Alaya prorroga por sexta vez el secreto de la operación Madeja

Operación Madeja

Advierte de que la aparición de informaciones sobre la causa puede afectar a la eficacia de las investigaciones y producir la destrucción de pruebas.

Alaya prorroga por sexta vez el secreto de la operación Madeja
Alaya prorroga por sexta vez el secreto de la operación Madeja
Jorge Muñoz, Sevilla

10 de enero 2014 - 13:12

La juez Mercedes Alaya ha acordado por sexta vez la prórroga del secreto de sumario de la operación Madeja, en la que se investigan delitos de cohecho en relación con las adjudicaciones de contratos municipales de Parques y Jardines, y lo ha hecho en un auto en el que advierte de que la aparición de informaciones sobre esta causa puede afectar a la eficacia de las investigaciones y producir la destrucción de prueba.

El nuevo auto, que prorroga el secreto que se acordó inicialmente en julio pasado, señala expresamente que a raíz de la segunda fase de la operación Madeja –que Alaya precipitó a mediados de diciembre pasado tras revelar la instructora por error que se habían pinchado una decena de teléfonos, entre ellos de varios funcionarios- se viene observando un "incremento de las informaciones que aparecen en determinados medios de comunicación, donde se revela información precisamente protegida por el secreto total de las actuaciones decretado" y añade que esto podría afectar a la eficacia de las líneas de investigación emprendidas porque pone en conocimiento de los afectados el desarrollo de las pesquisas, lo que “podría provocar, entre otros efectos, la pérdida o destrucción de indicios o fuentes de prueba que pudieran recabarse en un futuro.

La juez señala que en el marco de la investigación "siguen apareciendo nuevos datos de interés para el esclarecimiento de los hechos investigados" y señala que en los registros practicados en la segunda fase de la operación Madeja fue intervenida "cuantiosa documentación", tanto en papel como en dispositivos informáticos que fueron volcados de los servidores de la delegación de Parques y Jardines del Ayuntamiento así como de las empresas registradas, entre ellas Fitonovo, una de las contratistas, y otros archivos obtenidos de los discos duros de los ordenadores.

En cualquier caso, la juez indica que dado el volumen de datos obtenidos en los registros "aún no se ha podido comenzar" el análisis de los mismos por parte de la Unidad Central Operativa (UCO) de la Guradia Civil, por lo que acuerda prorrogar por otro mes más el secreto de las actuaciones al constatar según la Guardia Civil la "nueva aparición de datos de interés para la investigación".

La segunda fase de la operación Madeja se precipitó después de que la juez Mercedes Alaya revelara por error que se habían pinchado una decena de teléfonos móviles de los directivos de esta sociedad que contrataba con el Ayuntamiento y de varios funcionarios municipales.

La operación Madeja se inició en julio de 2013 con la investigación del presunto enriquecimiento ilícito de Domingo Enrique Castaño, ex asesor del ex alcalde de Sevilla Alfredo Sánchez Monteseirín, y la supuesta financiación ilegal del PSOE, después de que el propietario de esta empresa reconociera que entregó 30.000 euros para el partido socialista.

En la segunda fase fue registrado en la delegación de Parques y Jardines el despacho del director general de Medio Ambiente, Joaquín Peña, que fue destituido fulminantemente por el alcalde, Juan Ignacio Zoido, tras haber sido imputado en esta nueva fase de la investigación de la juez Alaya.
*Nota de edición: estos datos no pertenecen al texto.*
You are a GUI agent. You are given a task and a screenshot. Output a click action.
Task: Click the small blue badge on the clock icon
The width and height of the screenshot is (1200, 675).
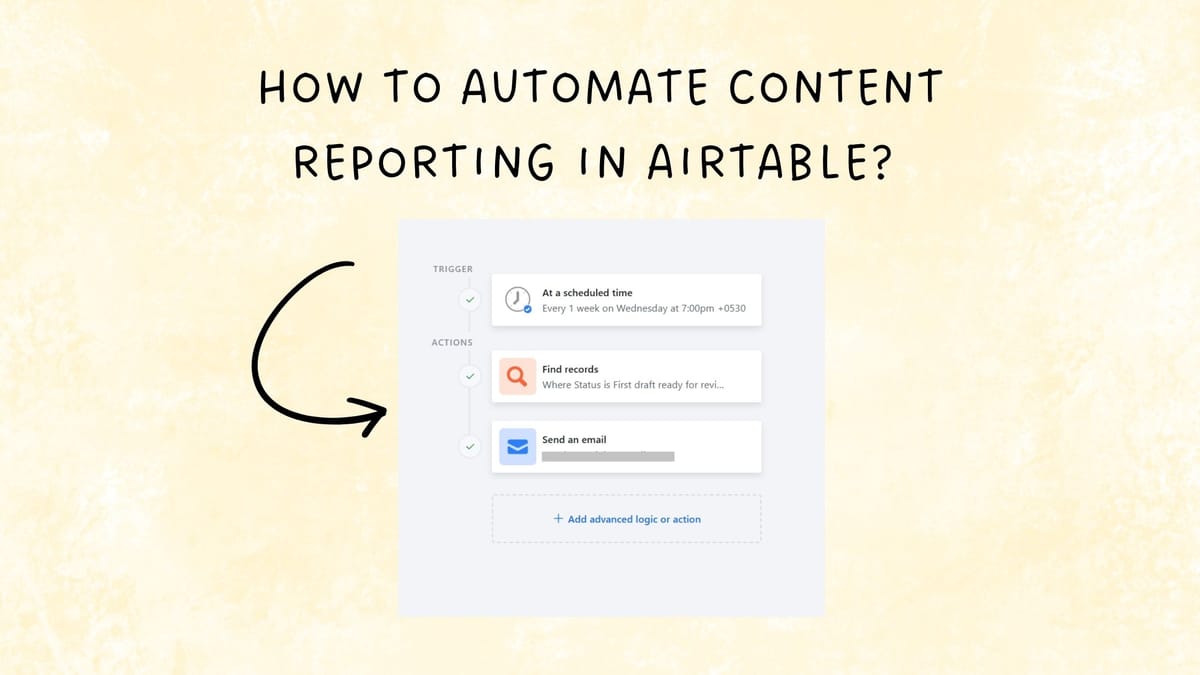coord(525,309)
La Guardia Civil registró el despacho del jefe de servicio José Antonio Amores, de su adjunto, Javier Gómez, y del responsable de conservación del Parque María Luisa Francisco Luis Huertas.

Tras esta segunda fase, Alaya envió a prisión al empresario de Fitonovo José Antonio González Baró, al ex jefe de servicio de Parques y Jardines del Ayuntamiento de Sevilla Francisco de Amores y al responsable de conservación del Parque de María Luisa Francisco Luis Huertas. La instructora acordó el ingreso en prisión sin fianza de José Antonio González Baró y de Francisco de Amores, medida que fue solicitada por la Fiscalía de Sevilla, mientras que en el caso de Francisco Luis Huertas dictó auto de ingreso en prisión eludible bajo fianza de 150.000 euros, cantidad de la que este funcionario explicó que no disponía, lo que motivó su encarcelamiento.